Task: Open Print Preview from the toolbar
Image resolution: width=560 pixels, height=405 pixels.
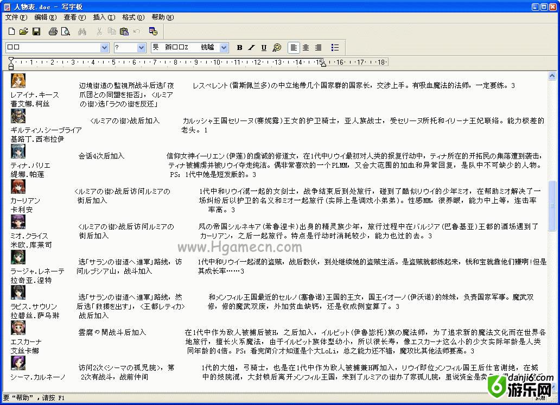Action: click(65, 31)
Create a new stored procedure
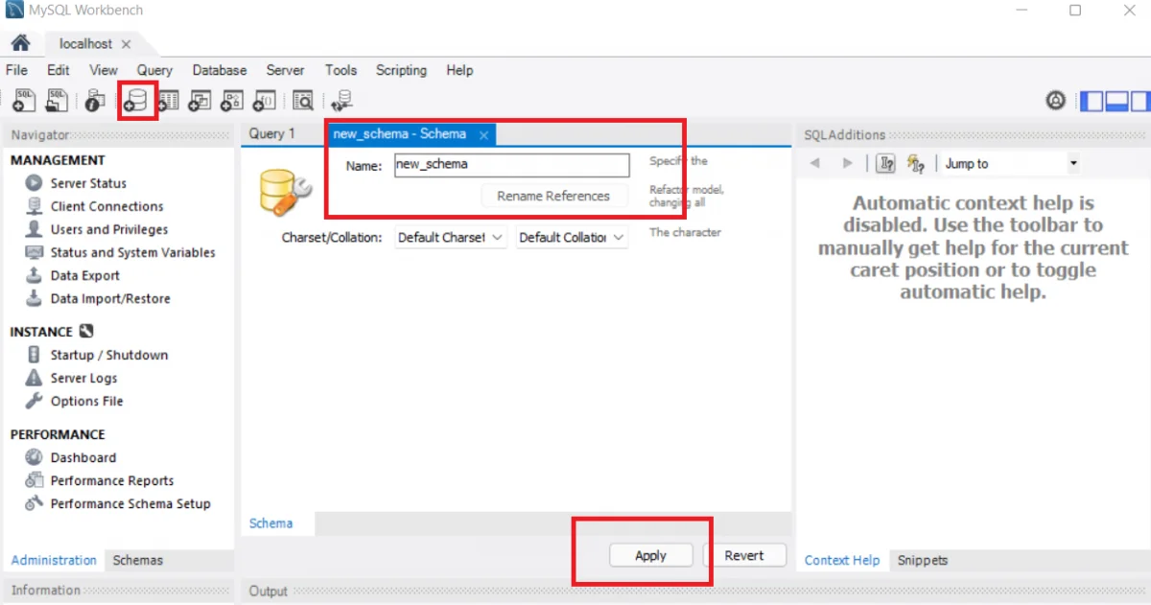Screen dimensions: 1151x605 coord(231,100)
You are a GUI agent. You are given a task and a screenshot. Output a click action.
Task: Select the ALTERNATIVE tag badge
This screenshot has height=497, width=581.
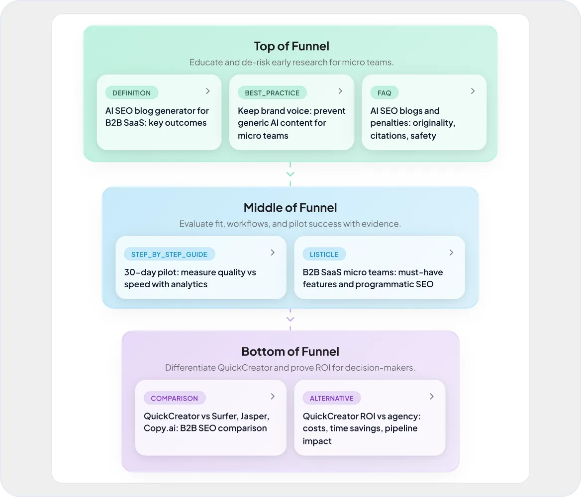pos(331,398)
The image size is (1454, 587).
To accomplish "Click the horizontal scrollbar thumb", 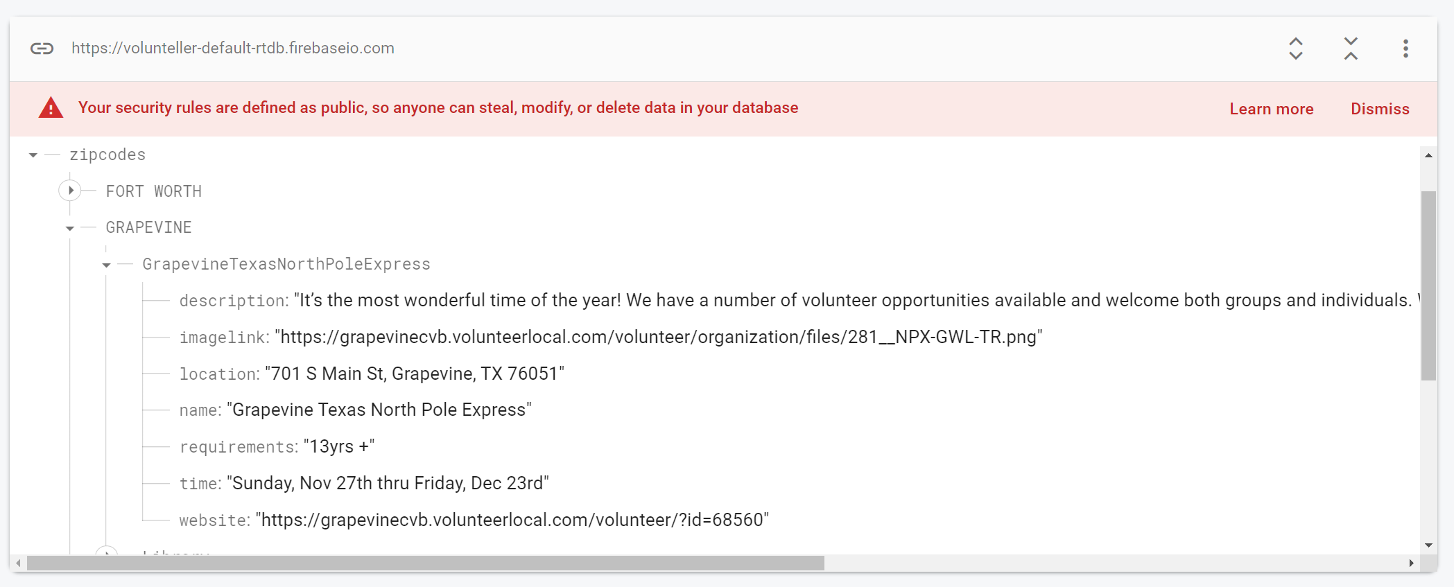I will coord(426,563).
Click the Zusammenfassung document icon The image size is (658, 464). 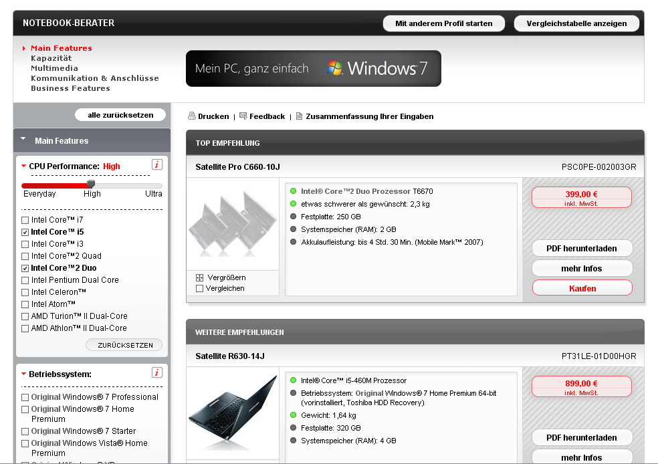click(x=299, y=116)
..............................
### TASK REQUIREMENTS
Please write out the data from its first line through the line containing "pos(331,398)", including both of those lines. Leave the pictures out of your copy.

### TASK RESPONSE
Task: Open Print Preview from the toolbar
Image resolution: width=560 pixels, height=405 pixels.
Action: click(65, 31)
Create a new stored procedure
Screen dimensions: 1151x605 coord(231,100)
You are a GUI agent. You are given a task and a screenshot. Output a click action.
Task: Select the ALTERNATIVE tag badge
This screenshot has height=497, width=581.
pos(331,398)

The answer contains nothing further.